Karen, Have you had the MuSK antibody test, as Alice suggested?
The one thing that doesn't fit MG is loss of peripheral vision. Did they give a reason as to why that is happening? Was it a temporary thing or is it still there?
Ptosis, especially long-standing ptosis, can CAUSE astigmatism. That's what caused mine. I've had MG since birth or shortly thereafter.
You don't have fatigable weakness so badly that you have to be intubated from nothing going on!
What do you mean by "immune IgA count" and that it revealed something. Are you talking about the serum IgA blood test? Was yours normal. I'm not certain what you're saying - can you clarify that? Did they run the IgE, IgM, IgG too?
"Your immune system is noticing the incision." Wow. Really? That's not very scientific. So your immune system, "sensing" that there had been surgery, is causing your muscles to weaken to the point of paralysis and intubation. Do they think patients really buy that BS?
MG, either ACh, MuSK or any other of the unidentified antibody MG's, is quite simple. 1. Do an activity 2. Muscles get weaker to varying degrees. 3. Rest (and drugs) make muscles stronger (relatively).
No other disease is quite like MG, except LEMS (Lambert-Eaton Myasthenic Syndrome) and CMS (Congenital Myasthenic Syndromes, which are genetic and not autoimmune). They all involve variable muscle strength either worsened or improved with activity. LEMS can initially improve with activity but then get dramatically worse. Some CMS are like MG in that you don't have enough ACh (acetylcholine). Other CMS's are where there is too much.

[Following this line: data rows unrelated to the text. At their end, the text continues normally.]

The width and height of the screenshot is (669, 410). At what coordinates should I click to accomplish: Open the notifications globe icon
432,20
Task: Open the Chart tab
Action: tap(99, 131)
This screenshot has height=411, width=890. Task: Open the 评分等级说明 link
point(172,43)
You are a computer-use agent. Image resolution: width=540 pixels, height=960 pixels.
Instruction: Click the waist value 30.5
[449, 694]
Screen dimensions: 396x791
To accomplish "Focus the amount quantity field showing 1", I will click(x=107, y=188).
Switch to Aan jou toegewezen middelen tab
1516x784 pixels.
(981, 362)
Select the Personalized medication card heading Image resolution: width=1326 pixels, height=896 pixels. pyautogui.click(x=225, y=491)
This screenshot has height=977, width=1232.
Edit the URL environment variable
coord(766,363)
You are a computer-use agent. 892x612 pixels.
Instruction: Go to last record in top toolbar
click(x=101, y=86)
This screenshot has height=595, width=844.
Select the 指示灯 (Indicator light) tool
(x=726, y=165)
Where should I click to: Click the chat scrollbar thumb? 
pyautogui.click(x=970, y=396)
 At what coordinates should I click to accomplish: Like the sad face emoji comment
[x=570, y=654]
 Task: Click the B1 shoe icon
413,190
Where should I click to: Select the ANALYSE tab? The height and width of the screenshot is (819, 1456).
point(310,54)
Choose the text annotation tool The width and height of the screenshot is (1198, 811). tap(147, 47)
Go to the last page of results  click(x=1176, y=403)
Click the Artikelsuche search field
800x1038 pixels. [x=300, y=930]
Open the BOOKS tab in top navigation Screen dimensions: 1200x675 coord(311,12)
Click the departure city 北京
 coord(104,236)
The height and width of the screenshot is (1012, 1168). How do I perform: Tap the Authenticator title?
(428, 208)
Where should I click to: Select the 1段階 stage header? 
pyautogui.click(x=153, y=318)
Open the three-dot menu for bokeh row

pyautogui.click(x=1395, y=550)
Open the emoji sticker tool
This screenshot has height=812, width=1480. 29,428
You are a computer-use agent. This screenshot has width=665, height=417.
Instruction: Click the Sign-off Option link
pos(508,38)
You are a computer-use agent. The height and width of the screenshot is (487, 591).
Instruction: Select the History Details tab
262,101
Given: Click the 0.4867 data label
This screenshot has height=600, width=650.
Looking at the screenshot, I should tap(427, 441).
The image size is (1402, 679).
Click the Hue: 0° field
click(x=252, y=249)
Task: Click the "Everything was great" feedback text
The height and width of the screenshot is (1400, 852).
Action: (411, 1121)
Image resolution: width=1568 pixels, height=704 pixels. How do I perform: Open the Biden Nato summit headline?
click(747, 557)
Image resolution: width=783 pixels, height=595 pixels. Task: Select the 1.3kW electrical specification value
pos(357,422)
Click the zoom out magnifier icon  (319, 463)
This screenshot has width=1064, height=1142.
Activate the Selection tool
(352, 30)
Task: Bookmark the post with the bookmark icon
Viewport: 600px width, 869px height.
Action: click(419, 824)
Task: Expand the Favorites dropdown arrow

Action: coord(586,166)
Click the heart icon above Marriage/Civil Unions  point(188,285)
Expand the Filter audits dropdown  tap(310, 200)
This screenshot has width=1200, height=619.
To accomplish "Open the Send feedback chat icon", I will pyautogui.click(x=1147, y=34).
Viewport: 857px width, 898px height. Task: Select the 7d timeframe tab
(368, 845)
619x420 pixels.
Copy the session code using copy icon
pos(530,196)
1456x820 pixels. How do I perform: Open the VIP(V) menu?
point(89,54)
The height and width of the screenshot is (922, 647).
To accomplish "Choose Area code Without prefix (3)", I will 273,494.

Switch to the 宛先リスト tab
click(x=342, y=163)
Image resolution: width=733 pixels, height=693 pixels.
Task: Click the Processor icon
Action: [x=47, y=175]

Did the start of your symptoms in 2009 coincide with pregnancy at all? Just curious.
Did they do a pathology of your thymus? The fact that it's growing back so soon is interesting.
Even if you follow the protocols for MG during surgery, the fact is that the drugs given during any surgery have the potential to make it worse. You can take all of the precautions in the world and still get worse. Were you given morphine or any other pain killers? Morphine can tank an MGers breathing.
Sometimes with Mestinon, it's not only the space in between taking it but the dose amount. Do you have a good neuro to talk all of this over with? Some people do better on a smaller dose but with more frequency. It all depends! Don't make any changes without talking to your prescribing neurologist first!! You are obviously not doing well and any changes could make you worse, like Abby mentioned about cholinergic crisis being an issue too.
Myasthenic crisis: Not enough acetylcholine getting to the muscles.
Cholinergic crisis: Too much acetylcholine getting to the muscles due to too much Mestinon.
Keep talking! For that Johns Hopkins doctor to so arrogantly say this isn't MG is nonsense. And, BTW, an EMG or SFEMG in MG can be positive and then negative and then positive . . . Oy. A good MG expert knows that!
Take it easy. And even though you're a Mom, there are ways to reduce any impact on your MG. Or "incision disease."